Et le même puits d'où fuse votre rire fut souvent rempli de larmes. »

« Plus profondément le chagrin creusera votre être, plus vous pourrez contenir de joie. »

« Lorsque vous êtes joyeux, regardez profondément en votre cœur et vous trouverez que ce qui vous apporte de la joie n'est autre que ce qui vous a donné de la tristesse.
Lorsque vous êtes tristes, regardez à nouveau en votre cœur, et vous verrez qu'en vérité vous pleurez pour ce qui fut votre délice. »

« Mais moi je vous dis qu'elles sont inséparables.
Ensemble elles viennent, et quand l'une vient s’asseoir seule avec vous à votre table, rappelez-vous que l'autre dort sur votre lit. »

« En vérité vous êtes suspendus comme une balance entre votre tristesse et votre joie.
Ce n'est que lorsque vos plateaux sont vides que vous êtes immobiles et en équilibre.
Lorsque le gardien du trésor vous soulèvera pour peser son or et son argent, il faudra que votre joie ou votre tristesse s'élève ou s'abaisse. »

Maisons

« Bâtissez de vos rêves une retraite dans le désert avant de bâtir une maison dans l'enceinte de la ville. »

« Votre maison est votre plus grand corps. »

« O si je pouvais cueillir vos maisons dans ma main et comme un semeur les éparpiller dans les forêts et les prés. »

« Dans leur peur, vos aïeux vous ont rassemblés trop près l'un de l'autre.
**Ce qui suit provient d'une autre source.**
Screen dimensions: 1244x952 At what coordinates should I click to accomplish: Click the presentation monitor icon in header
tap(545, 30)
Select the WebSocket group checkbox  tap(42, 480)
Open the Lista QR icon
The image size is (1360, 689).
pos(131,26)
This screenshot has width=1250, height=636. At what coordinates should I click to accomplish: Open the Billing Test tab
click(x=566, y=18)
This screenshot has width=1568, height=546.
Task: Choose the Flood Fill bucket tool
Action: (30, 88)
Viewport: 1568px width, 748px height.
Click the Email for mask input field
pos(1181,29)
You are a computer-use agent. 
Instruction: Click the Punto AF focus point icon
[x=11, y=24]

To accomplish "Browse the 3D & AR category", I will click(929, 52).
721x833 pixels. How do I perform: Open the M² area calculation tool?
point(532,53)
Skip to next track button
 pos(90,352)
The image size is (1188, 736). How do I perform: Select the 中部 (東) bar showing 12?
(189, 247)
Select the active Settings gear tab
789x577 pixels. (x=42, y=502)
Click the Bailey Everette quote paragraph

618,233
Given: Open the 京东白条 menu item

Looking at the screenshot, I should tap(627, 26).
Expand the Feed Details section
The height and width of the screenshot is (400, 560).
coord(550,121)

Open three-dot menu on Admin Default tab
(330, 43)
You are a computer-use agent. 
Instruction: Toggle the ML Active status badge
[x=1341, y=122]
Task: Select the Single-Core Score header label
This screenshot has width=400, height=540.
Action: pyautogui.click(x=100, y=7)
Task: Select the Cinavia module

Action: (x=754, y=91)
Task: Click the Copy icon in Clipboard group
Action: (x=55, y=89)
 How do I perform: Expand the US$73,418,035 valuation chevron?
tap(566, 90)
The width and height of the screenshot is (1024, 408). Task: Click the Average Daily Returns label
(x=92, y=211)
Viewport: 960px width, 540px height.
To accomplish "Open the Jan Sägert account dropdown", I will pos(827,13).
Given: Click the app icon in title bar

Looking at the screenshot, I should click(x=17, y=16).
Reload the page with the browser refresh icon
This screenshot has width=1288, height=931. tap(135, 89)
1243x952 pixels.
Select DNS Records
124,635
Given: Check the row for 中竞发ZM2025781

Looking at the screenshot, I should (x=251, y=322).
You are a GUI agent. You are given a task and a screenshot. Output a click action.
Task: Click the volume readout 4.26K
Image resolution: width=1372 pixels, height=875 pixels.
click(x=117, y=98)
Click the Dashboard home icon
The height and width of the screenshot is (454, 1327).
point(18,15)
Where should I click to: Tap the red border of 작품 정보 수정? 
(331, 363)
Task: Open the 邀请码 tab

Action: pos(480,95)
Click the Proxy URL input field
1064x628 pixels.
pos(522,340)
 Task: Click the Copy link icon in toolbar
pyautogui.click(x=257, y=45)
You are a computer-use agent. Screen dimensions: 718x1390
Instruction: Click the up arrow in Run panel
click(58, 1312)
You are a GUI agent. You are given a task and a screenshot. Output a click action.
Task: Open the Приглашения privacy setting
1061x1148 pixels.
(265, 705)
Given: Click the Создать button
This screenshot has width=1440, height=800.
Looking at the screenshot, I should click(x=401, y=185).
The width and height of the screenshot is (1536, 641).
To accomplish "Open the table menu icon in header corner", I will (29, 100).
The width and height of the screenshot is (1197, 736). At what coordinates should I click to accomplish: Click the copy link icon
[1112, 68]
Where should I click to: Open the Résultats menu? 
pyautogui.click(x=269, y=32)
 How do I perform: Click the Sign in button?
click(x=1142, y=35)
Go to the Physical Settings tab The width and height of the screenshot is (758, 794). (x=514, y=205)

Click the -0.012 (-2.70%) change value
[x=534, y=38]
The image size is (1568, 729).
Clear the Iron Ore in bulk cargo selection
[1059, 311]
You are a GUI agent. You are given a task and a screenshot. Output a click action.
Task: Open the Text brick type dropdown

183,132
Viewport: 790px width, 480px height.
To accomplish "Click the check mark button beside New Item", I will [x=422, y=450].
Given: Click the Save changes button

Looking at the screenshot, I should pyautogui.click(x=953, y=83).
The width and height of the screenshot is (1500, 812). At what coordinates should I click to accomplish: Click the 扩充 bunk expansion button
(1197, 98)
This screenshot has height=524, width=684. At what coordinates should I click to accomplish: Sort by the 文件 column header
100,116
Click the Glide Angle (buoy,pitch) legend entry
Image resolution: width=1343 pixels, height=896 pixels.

Et cette peur durera encore un peu de temps. Encore un peu de temps les murs de vos cités sépareront vos foyers de vos champs. »

« Et dites-moi, peuple d'Orphalese, qu'avez-vous dans ces maisons ? Et que gardez-vous derrière ces portes fermées ?
Avez-vous la paix, la tranquille impulsion qui révèle votre puissance ? »

« Ou n'avez-vous que le bien-être, et la convoitise du bien-être, ce désir furtif qui entre en invité dans la maison, puis y devient un hôte, et puis un maître ? »

Vêtements

« Vos vêtements dissimulent une grande part de votre beauté, mais ils ne cachent pas ce qui n'est pas beau. »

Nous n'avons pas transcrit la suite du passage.